You may use a communication project to sell tier 0 items as a complication with a target of 10. The consequence for failure is tier 0 items sold without making progress to the target. Every time you hit 10 you gain a currency asset. If you have to quit any remainder is lost, and if you end up losing items you don't have from consequence margin then you end up strapped as well. A tier 1 item may be sold with a single communication check. If you succeed you gain currency and eliminate strapped. If you fail you just eliminate strapped, or gain nothing if you weren't strapped. A tier 2 item is similarly sold with a single check, a success gaining treasure or a failure gaining 5 currency. Opposite of buying, a rare item grants you a bonus on the check, and an abundant item forces a penalty. Rarity varies by location, so it is advantageous to purchase items where they are abundant and sell them where they are rare.

Earning

You can discover or earn currency, or items that directly translate into currency. Rewards for jobs are often given as 1 currency or 1 currency for each participant. Rare and dangerous jobs may pay a treasure, but you're more likely to find hidden treasure while adventuring. You can exchange 10 Currency for 1 Treasure, or vice versa. There is no currency equivalent for tier 3, such wonders are considered beyond price.

Encumbrance

By default an item of equipment is light enough that you can carry any amount without issue and it takes 1 hand to use. You have 2 hands to use equipment unless abilities or faults change that. Several keywords modify this. The apparel keyword means you wear the equipment. It takes an exchange to put an item on or take it off, but you don't need to use any hands once its on. Anything bulky 2 requires two hands to use instead of one, and bulky 3 can't be equipped unless it's as apparel. You can only carry bulky items up to your stamina, and if you carry the maximum you are burdened and suffer a penalty to agility checks. If a bulky has a rating it counts as that many bulky items.

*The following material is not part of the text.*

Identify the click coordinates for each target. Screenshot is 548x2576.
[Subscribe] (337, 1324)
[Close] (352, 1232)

  • Apparel: The item is worn and needs no hands to use. It takes an exchange to equip, store, or drop the item.
  • Bulky: You may carry bulky items under your stamina without effect, or equal to your stamina and be burdened. A Bulky 2 items needs two hands to equip, and Bulky 3 or more may not be equipped except as apparel.

Equipping

Items are stored until they are needed to keep your hands free. You can use a snap to equip or store any number of items. An awkward item takes an action to equip or store, but you may drop it as part of the snap to rearrange your equipment. Apparel takes a full exchange to store or equip unless it has the handy keyword, which lets you equip or store it with a snap normally.

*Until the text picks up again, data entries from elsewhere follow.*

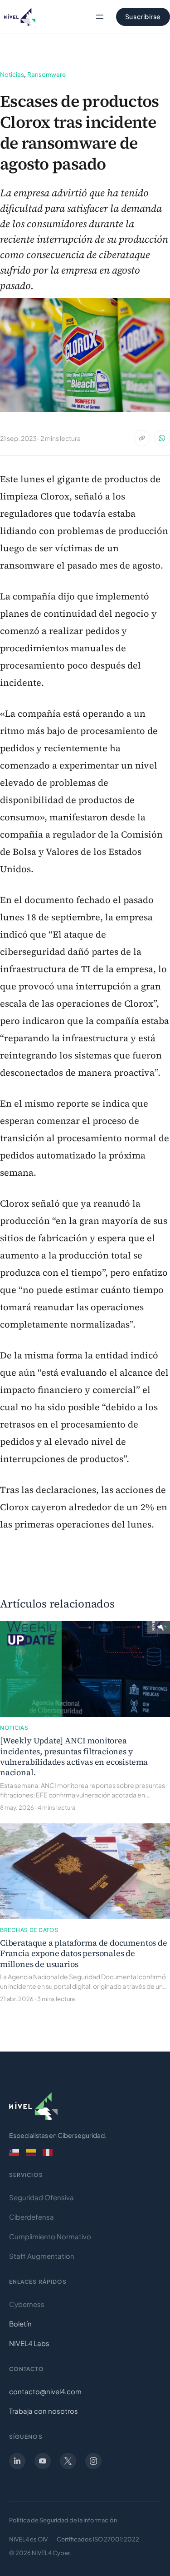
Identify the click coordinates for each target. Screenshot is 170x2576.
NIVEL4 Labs (29, 2343)
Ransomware (46, 74)
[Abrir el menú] (99, 16)
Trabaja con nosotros (43, 2410)
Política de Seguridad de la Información (63, 2520)
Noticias (12, 74)
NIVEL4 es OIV (28, 2539)
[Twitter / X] (68, 2461)
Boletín (20, 2323)
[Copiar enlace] (142, 438)
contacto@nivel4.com (45, 2391)
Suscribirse (143, 16)
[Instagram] (93, 2461)
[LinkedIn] (17, 2461)
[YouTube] (42, 2461)
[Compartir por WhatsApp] (162, 438)
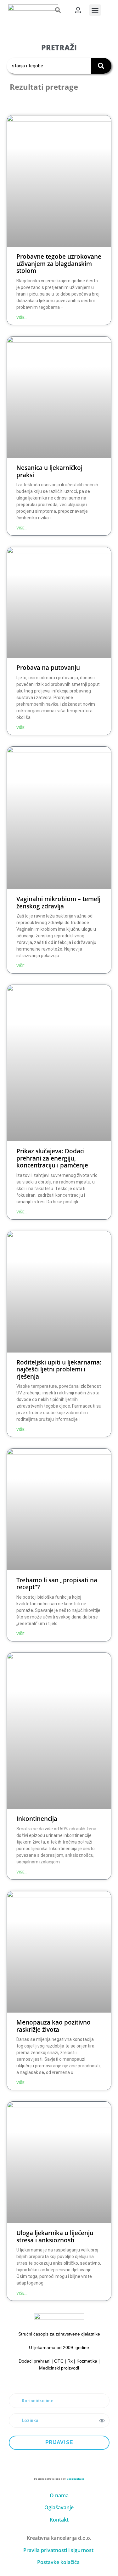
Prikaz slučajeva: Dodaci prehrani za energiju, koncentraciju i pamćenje (52, 1158)
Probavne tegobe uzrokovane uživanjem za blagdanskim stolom (58, 263)
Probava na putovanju (48, 667)
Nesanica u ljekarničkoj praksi (49, 471)
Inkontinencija (36, 1818)
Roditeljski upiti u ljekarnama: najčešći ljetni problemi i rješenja (58, 1369)
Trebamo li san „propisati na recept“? (56, 1583)
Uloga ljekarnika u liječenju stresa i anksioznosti (54, 2236)
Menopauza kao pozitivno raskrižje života (53, 2025)
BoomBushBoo (75, 2478)
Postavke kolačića (58, 2562)
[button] (58, 10)
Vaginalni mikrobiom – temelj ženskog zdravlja (58, 902)
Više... (21, 317)
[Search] (101, 66)
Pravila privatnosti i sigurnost (58, 2550)
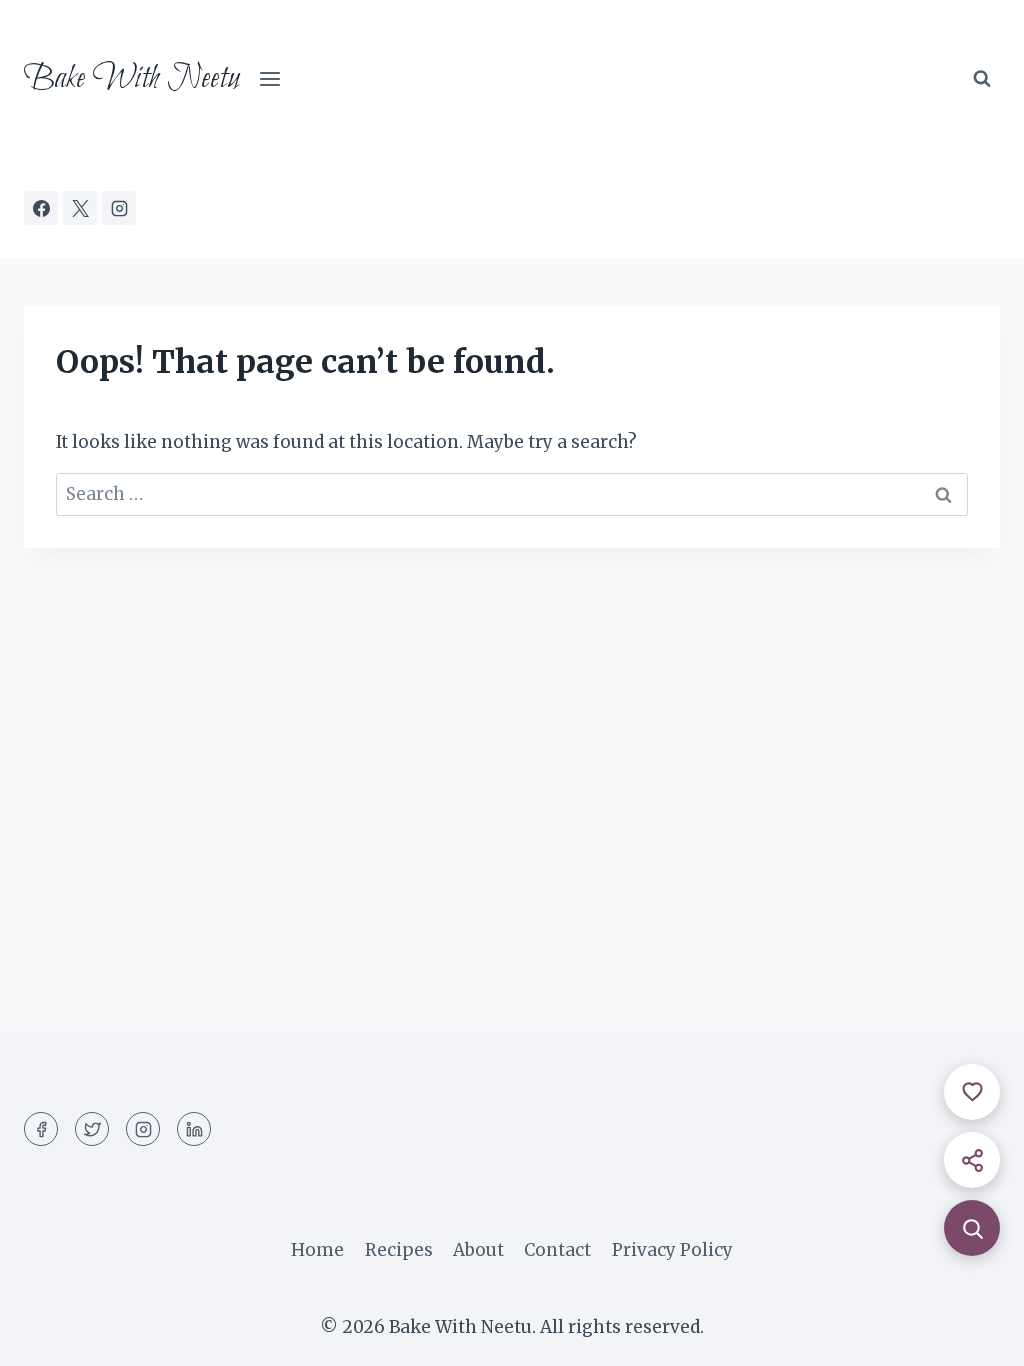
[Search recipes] (972, 1228)
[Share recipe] (972, 1160)
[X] (80, 208)
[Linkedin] (194, 1129)
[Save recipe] (972, 1092)
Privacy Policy (672, 1250)
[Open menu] (270, 79)
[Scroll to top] (973, 1335)
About (478, 1250)
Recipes (399, 1250)
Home (317, 1250)
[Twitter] (92, 1129)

  • Awkward: The item takes an action to equip or store, but still only a snap to drop. If you attack with this item, your parry defenses have a penalty until your next turn.
  • Handy: Counts as apparel, but may be equipped or unequipped with a snap.

Attacked and Damaged

Normally equipment only suffers damage if targeted by a precision attack. Some keywords can cause interference or other circumstances to damage an item directly. Equipment ignores grit or wits damage. Hits damage forces an item to roll one effect die per hit. On a blue result the item is damaged. It suffers a marker just like an injured character, and there is a penalty to any check using the item (including the check to repair it). A red result or a second blue result knocks the item out, it no longer provides any benefit until repaired. Any further damage destroys the item beyond repair.

  • Durable: Only red results damage, disable, and then destroy the item.
  • Fragile: Any blue or red result destroys the item.